Zwischen Sanftmut und Selbstfindung
A spoonful of usIn "A Spoonful of Us" erzählt Julia Schuck eine warmherzige, angenehm zu lesende Liebesgeschichte, die abwechselnd aus der Perspektive der beiden Hauptfiguren Sara und Luca geschildert wird. Beide befinden ...
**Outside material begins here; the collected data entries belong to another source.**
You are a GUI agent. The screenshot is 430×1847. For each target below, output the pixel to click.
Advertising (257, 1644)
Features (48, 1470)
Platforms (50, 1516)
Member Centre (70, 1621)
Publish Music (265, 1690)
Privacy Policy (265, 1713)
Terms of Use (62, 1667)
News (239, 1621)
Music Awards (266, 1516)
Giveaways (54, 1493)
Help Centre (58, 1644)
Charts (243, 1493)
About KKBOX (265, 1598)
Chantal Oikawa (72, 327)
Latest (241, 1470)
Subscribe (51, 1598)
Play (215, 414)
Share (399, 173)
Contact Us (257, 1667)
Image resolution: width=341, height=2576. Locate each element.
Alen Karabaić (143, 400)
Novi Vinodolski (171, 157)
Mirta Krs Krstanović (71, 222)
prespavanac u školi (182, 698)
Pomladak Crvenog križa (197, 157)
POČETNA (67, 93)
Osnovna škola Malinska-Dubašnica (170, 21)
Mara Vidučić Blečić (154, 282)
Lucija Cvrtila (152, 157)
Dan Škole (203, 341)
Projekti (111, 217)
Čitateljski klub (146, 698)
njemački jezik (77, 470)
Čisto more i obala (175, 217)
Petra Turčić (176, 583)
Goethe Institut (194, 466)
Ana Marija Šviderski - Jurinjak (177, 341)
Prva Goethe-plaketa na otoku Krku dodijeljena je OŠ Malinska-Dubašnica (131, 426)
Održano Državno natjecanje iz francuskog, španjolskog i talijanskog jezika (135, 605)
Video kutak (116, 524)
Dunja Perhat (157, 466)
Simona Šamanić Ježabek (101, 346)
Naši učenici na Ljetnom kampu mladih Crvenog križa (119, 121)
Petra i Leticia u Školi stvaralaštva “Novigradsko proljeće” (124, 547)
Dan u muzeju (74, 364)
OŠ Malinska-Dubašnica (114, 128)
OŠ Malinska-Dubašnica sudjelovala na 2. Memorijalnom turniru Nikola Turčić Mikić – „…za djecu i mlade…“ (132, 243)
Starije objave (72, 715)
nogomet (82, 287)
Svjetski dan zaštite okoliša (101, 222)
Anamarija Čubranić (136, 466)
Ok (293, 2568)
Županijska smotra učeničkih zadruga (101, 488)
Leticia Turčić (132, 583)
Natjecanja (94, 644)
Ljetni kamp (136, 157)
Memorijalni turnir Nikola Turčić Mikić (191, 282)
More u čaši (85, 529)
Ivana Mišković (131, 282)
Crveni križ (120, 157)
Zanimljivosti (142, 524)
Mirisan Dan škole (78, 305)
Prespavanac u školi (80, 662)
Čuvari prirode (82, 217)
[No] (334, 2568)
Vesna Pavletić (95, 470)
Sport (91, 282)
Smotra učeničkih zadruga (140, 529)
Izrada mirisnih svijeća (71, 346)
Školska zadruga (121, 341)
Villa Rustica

In "A Spoonful of Us" erzählt Julia Schuck eine warmherzige, angenehm zu lesende Liebesgeschichte, die abwechselnd aus der Perspektive der beiden Hauptfiguren Sara und Luca geschildert wird. Beide befinden sich an einem Wendepunkt ihres Lebens: Sara steht kurz vor dem Abschluss ihres Ernährungswissenschaftsstudiums und kämpft noch mit den Nachwirkungen einer langjährigen, toxischen Beziehung sowie den Erwartungen ihrer konservativen Familie. Luca wiederum trauert um seine verstorbene Großmutter, weiß längst, dass das Jurastudium nicht das Richtige für ihn ist, scheut jedoch den endgültigen Schritt heraus, obwohl er in seinem Aushilfsjob in der Bäckerei viel eher Erfüllung findet. Als die beiden durch Saras Cousin Mauro zusammengebracht werden, um für dessen Restaurant ein „Lovebirds“-Menü zu kreieren, entsteht zwischen ihnen eine zarte, aufkeimende Verbindung. Während Luca sich schnell über seine Gefühle klar wird, bleibt Sara vorsichtig, denn sie traut sich selbst nicht so recht über den Weg.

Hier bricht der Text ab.